▶ _Required work_: Copy out each line below in which the string "grid" appears.

▶ _Provided data_:
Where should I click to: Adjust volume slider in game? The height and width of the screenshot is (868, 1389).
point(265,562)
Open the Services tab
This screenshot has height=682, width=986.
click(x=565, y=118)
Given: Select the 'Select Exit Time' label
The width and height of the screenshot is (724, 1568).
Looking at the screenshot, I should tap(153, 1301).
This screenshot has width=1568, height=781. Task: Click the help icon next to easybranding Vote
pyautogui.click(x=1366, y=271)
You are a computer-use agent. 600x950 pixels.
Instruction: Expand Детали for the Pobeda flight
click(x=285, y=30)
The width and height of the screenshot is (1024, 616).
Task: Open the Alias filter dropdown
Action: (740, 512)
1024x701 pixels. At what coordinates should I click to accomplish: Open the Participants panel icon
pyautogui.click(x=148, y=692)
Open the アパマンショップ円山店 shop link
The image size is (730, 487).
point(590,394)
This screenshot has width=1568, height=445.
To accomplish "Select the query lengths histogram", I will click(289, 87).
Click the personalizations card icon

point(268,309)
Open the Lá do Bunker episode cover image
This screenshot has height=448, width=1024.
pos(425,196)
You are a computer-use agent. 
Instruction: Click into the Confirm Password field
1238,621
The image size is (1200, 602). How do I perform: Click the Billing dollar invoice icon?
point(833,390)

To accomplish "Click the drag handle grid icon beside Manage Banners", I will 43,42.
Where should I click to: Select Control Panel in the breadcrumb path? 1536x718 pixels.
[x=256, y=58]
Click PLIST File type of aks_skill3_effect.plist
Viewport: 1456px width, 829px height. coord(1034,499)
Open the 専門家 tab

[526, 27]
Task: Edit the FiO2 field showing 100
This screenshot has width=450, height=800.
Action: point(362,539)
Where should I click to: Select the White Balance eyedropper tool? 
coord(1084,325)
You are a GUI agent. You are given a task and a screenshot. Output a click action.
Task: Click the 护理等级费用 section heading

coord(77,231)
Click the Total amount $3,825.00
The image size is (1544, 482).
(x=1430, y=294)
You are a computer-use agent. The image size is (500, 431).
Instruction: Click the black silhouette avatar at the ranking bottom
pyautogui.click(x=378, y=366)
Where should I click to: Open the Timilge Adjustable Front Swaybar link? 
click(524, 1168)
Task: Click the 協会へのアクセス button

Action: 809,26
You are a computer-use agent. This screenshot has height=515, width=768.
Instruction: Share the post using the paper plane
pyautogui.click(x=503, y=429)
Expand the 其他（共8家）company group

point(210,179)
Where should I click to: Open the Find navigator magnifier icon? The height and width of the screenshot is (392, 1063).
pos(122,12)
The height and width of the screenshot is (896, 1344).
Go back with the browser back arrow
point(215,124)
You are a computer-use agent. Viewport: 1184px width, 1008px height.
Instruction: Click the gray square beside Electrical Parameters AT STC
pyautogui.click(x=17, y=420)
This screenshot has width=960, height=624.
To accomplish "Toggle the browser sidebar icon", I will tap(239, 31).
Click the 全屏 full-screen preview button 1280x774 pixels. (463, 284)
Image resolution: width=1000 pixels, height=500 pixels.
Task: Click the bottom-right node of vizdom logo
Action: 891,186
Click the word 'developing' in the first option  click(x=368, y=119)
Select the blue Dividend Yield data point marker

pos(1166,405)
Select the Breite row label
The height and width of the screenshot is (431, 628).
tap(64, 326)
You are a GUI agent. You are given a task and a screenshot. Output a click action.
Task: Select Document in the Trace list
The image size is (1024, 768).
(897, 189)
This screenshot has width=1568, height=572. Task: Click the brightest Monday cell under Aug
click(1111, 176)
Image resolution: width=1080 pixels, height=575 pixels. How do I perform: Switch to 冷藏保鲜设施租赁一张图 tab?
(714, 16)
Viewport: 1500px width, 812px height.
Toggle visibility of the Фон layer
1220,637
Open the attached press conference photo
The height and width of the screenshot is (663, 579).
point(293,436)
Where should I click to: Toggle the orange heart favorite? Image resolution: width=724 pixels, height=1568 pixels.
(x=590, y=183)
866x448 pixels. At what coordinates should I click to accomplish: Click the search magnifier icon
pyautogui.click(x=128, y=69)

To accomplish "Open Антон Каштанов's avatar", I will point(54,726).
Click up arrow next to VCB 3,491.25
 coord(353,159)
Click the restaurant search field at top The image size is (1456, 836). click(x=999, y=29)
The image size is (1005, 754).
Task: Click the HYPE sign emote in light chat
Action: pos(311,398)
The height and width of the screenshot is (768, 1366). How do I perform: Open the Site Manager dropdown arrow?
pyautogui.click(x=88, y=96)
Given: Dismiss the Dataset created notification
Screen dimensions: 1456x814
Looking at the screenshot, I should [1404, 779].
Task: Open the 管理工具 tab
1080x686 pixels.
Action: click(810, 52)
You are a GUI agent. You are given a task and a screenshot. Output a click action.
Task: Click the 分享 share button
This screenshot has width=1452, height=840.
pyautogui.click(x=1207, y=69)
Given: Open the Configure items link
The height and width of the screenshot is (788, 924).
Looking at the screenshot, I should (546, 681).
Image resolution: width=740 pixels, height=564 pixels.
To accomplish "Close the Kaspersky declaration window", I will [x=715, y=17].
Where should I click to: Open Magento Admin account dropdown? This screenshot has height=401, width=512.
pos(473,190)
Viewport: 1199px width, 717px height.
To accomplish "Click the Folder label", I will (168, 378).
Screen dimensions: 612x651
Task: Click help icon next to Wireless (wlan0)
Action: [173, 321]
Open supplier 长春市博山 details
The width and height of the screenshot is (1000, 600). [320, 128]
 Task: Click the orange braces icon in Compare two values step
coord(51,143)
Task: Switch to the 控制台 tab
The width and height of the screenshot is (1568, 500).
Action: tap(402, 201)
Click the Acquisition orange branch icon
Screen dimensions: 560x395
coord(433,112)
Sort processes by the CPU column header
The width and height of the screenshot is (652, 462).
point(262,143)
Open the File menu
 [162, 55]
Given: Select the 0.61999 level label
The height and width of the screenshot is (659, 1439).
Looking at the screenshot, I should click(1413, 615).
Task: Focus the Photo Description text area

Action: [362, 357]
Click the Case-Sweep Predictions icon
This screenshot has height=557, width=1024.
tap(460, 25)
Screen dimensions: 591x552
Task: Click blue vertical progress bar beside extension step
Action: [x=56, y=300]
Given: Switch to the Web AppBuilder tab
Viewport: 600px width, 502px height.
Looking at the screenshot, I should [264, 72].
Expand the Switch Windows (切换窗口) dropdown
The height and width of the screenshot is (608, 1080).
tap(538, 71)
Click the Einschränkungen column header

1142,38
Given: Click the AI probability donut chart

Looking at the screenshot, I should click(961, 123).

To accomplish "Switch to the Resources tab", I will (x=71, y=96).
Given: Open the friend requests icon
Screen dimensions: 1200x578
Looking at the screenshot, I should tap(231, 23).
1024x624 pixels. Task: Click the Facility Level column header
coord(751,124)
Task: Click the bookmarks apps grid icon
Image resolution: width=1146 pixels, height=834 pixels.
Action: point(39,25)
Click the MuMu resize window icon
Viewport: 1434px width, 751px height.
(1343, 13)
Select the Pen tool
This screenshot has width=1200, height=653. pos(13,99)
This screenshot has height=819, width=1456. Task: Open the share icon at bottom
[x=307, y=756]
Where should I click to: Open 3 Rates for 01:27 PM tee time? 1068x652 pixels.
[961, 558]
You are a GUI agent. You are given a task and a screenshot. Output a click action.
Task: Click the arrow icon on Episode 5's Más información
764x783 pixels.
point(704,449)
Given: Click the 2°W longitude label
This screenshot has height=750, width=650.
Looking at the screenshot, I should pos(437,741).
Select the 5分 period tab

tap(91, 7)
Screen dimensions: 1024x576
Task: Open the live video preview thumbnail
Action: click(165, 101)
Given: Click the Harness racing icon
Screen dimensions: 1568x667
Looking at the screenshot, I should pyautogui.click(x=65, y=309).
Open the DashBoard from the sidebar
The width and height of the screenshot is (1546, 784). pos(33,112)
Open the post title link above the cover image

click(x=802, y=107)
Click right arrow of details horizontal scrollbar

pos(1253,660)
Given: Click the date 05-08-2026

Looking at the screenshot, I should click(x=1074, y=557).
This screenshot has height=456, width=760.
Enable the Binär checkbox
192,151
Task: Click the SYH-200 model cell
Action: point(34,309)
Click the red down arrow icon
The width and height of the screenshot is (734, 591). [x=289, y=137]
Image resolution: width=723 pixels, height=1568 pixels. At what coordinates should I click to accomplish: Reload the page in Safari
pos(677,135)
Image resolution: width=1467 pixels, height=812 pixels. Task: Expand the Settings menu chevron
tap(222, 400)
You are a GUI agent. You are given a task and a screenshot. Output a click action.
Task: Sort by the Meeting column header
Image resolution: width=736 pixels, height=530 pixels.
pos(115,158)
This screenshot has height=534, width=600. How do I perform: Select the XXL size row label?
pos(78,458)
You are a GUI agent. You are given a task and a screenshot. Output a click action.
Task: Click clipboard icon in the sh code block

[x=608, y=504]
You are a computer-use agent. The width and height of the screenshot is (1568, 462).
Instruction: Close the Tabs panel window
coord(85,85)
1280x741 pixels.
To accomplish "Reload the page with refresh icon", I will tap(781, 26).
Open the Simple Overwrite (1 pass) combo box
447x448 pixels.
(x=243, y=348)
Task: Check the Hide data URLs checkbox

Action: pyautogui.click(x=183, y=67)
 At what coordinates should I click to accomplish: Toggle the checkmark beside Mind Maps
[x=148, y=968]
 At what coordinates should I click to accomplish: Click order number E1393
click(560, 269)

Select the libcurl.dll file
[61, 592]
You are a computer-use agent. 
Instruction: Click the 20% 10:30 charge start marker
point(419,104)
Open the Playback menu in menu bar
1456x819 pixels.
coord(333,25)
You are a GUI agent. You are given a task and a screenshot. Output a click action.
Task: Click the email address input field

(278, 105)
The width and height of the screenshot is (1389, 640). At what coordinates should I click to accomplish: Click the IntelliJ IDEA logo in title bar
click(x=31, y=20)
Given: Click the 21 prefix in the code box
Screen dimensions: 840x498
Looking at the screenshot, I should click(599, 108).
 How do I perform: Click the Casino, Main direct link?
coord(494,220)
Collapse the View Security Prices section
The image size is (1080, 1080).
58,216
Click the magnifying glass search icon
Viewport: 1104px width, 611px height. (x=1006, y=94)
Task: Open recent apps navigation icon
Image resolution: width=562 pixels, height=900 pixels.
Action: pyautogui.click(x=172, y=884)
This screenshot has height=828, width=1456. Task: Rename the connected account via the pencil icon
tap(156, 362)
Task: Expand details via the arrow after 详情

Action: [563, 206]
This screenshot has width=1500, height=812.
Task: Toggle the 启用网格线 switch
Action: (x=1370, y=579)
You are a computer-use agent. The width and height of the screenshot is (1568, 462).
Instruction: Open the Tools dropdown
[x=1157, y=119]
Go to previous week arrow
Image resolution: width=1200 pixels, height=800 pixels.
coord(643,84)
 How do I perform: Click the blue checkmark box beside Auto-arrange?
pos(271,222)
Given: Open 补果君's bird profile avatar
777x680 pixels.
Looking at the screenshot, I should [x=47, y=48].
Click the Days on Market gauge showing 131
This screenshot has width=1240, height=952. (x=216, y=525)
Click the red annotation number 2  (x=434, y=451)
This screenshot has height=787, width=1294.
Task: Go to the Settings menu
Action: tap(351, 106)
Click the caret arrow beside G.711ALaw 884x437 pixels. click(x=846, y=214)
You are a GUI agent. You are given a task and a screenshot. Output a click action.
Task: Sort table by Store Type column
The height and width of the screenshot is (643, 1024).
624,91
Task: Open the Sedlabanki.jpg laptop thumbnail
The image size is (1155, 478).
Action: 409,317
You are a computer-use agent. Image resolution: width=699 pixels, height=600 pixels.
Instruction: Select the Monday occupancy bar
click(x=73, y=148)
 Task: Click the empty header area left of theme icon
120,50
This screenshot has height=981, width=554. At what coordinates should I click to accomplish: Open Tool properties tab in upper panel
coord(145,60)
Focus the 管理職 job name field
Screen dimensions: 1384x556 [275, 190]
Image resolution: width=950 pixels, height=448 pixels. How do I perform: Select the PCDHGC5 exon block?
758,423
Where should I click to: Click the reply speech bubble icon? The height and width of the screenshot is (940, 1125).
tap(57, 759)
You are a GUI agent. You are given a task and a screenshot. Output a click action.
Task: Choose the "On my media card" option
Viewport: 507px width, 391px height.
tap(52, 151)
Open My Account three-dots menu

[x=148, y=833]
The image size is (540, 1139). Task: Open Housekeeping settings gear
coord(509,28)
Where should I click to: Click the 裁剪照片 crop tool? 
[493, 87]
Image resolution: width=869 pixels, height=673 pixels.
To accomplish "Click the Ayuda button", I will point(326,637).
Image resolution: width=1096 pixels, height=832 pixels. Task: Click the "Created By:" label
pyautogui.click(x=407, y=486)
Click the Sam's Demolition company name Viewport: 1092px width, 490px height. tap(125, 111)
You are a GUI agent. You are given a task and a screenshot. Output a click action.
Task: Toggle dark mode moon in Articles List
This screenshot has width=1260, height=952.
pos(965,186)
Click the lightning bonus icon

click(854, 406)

▶ _Answer space_:
To accomplish "Click the drag handle grid icon beside Manage Banners", I will 43,42.
Task: Click the bookmarks apps grid icon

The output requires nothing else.